Vadym Prystaiko, Ukraine’s foreign minister, said on Sept. 13, “We are proposing to hold local elections throughout (Ukraine’s) territory, including the occupied regions.”
He later gave a more detailed explanation, saying that the elections will be based upon Ukrainian legislation and that Ukraine’s constitution will remain intact.
Russia, Germany and France all made earlier comments that they are willing to discuss the formula.
Sergey Lavrov, Russia’s foreign minister, said on Aug. 26, that Russia wants the Steinmeier formula on paper before any further discussions take place.
Umland, in a comment to the Kyiv Post, said that the question now is how close the German and French interpretation of the Steinmeier formula would be to that of Russia.
Fesenko says that even though all sides are willing to discuss Steinmeier’s proposals, the level of these talks may again be lowered to avoid responsibility.
The Minsk agreements — despite the agreement of German Chancellor Angela Merkel and Presidents of France, Ukraine and Russia — were signed by representatives with questionable status. Ex-President Leonid Kuchma from Ukraine, OSCE diplomat Heidi Tagliavini, Russian Ambassador Mikhail Zurabov and leaders of the Russian-controlled proxy statelets were the ones signing the eventual agreements.
Pavlo Klimkin, Ukraine’s former foreign minister, in a Sept. 13 radio interview with Novoe Vremya, stated that the Steinmeier formula is meant to create a proper sequence to begin the process of reintegrating Donbas.
According to Klimkin, the fact that the elections would be held by the OSCE and according to their standards implies that Russian troops must be withdrawn, insurgents must lay down their weapons and free media must be permitted into the occupied zone.
“A United Nations or OSCE led peacekeeping force must be deployed,” said Klimkin.
Yet Russia sees the situation differently.
According to Umland, Russia has little to lose – they will influence the elections and will bet on the OSCE acknowledging the results. If the plan fails, then the status quo favorable to Russia will remain, returning Donbas back into the gray area.
Nonetheless, Umland says the risk is worth taking.
“The OSCE, France and Germany know the problems with Russian desires in eastern Ukraine. If there was more trust (in the OSCE), it would be worth trying,” Umland adds.
The West will accept only fair and transparent elections according to Ukrainian law, Umland says.
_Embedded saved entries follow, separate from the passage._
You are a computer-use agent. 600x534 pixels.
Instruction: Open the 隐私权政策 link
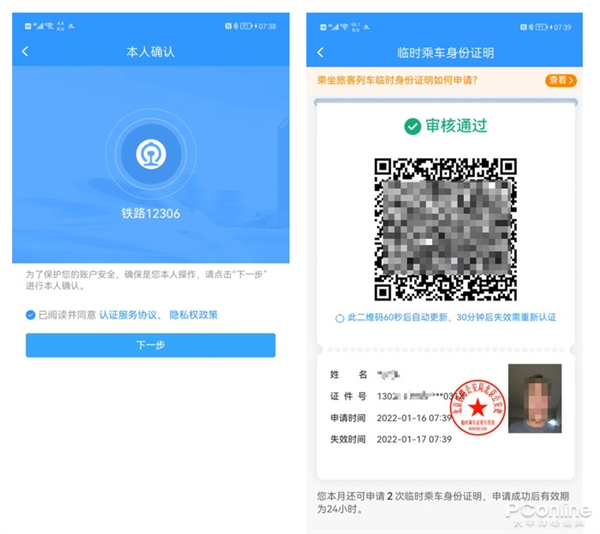(193, 315)
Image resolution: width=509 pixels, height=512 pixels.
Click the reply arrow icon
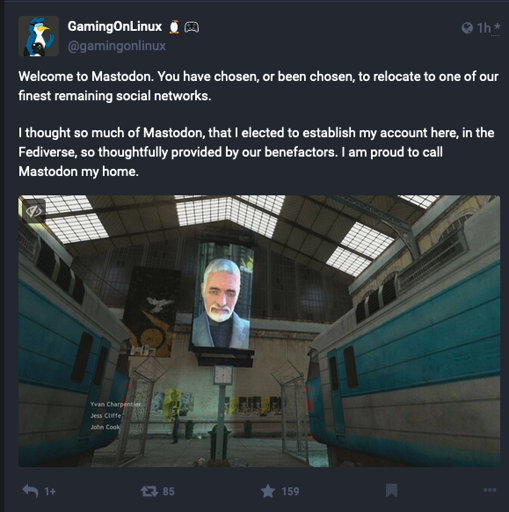pyautogui.click(x=30, y=491)
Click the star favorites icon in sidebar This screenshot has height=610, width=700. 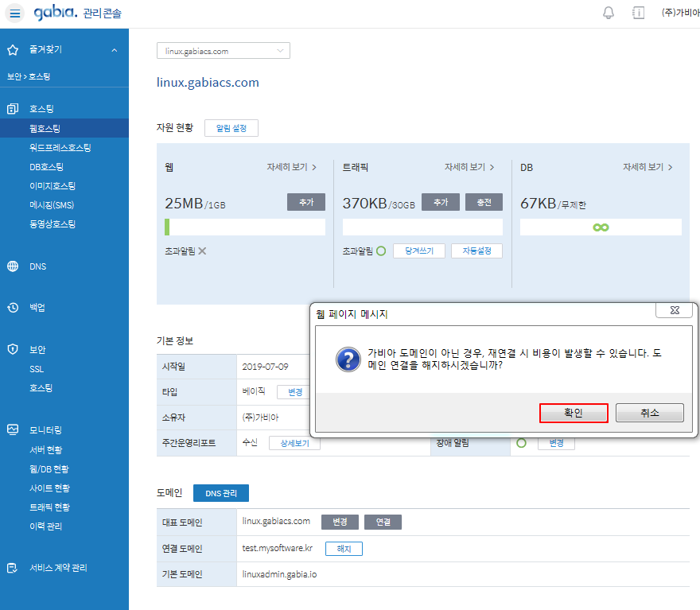pos(13,49)
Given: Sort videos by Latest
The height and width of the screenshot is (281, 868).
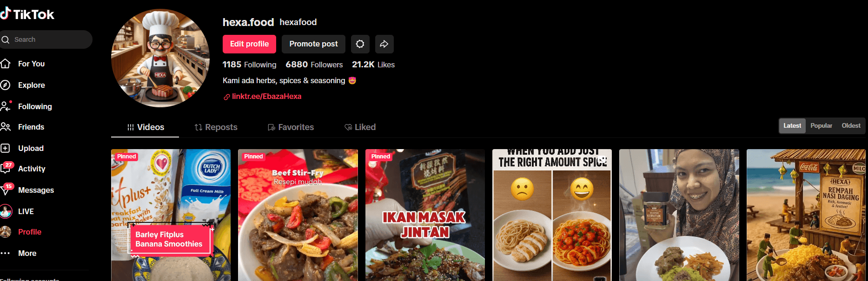Looking at the screenshot, I should 792,125.
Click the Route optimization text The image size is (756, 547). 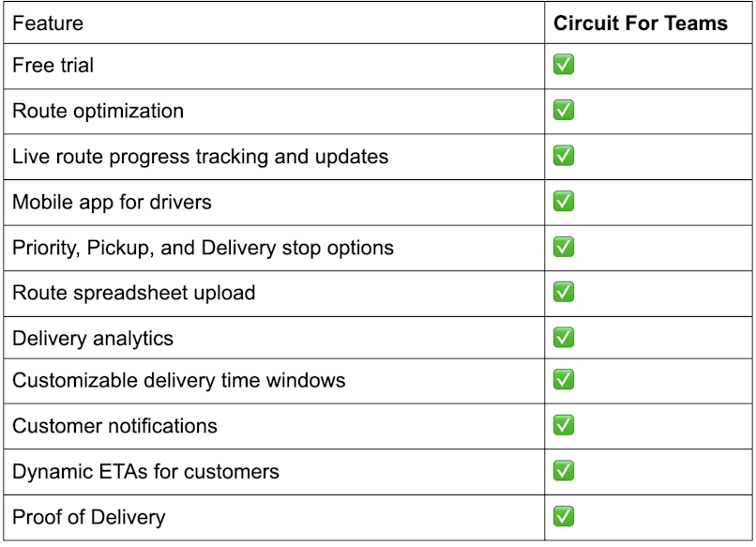[x=98, y=111]
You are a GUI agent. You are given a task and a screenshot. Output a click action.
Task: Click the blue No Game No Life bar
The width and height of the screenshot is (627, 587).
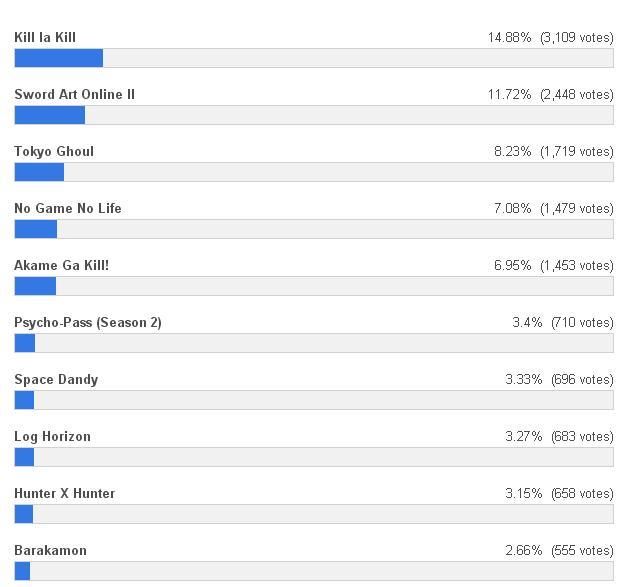point(35,229)
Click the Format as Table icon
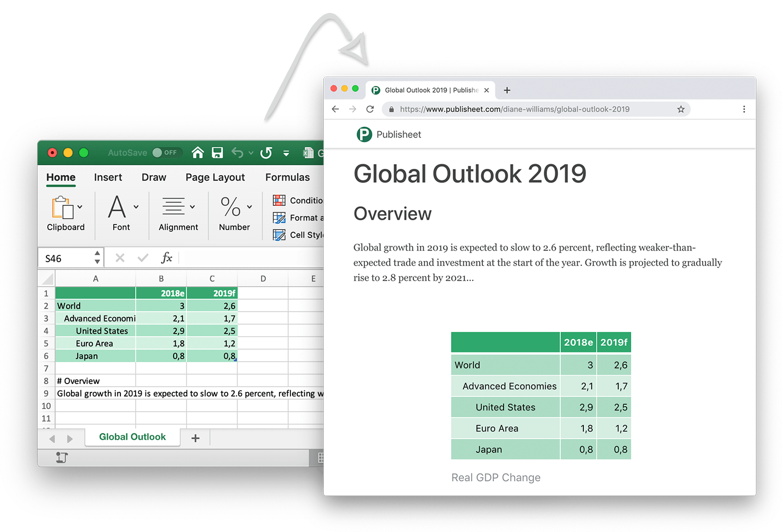Viewport: 782px width, 532px height. (279, 218)
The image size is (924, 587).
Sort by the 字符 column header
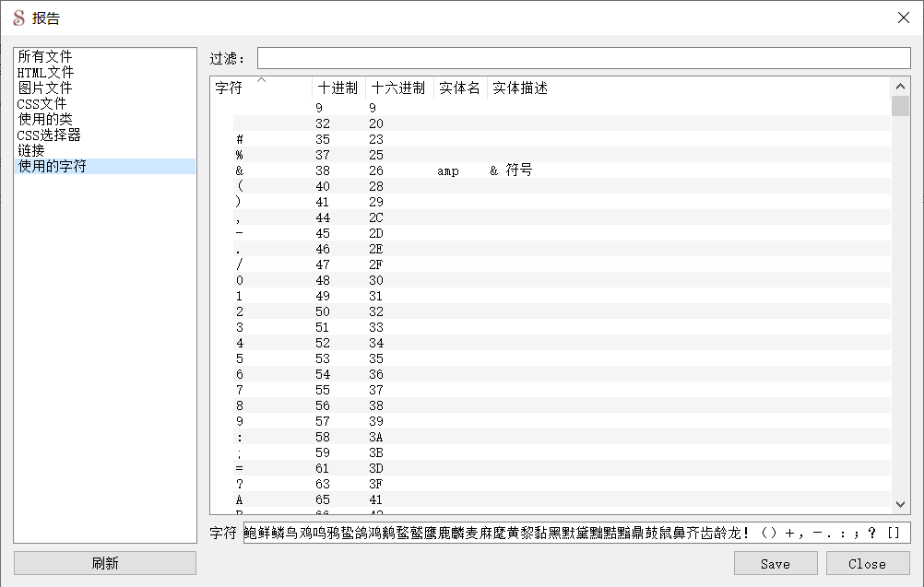click(x=229, y=88)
“I don’t see Ukraine as the losing side of such a process. Starting this process is more important. Creating the conditions for such elections would amount for the return of Ukraine’s state apparatus to the currently occupied territories.”
However, too few expect that the Steinmeier formula will lead to long-term stability.
“It will most likely become some sort of useless protocol,” says Fesenko. “Ukraine needs it to advance the Normandy Four meeting, nothing more.”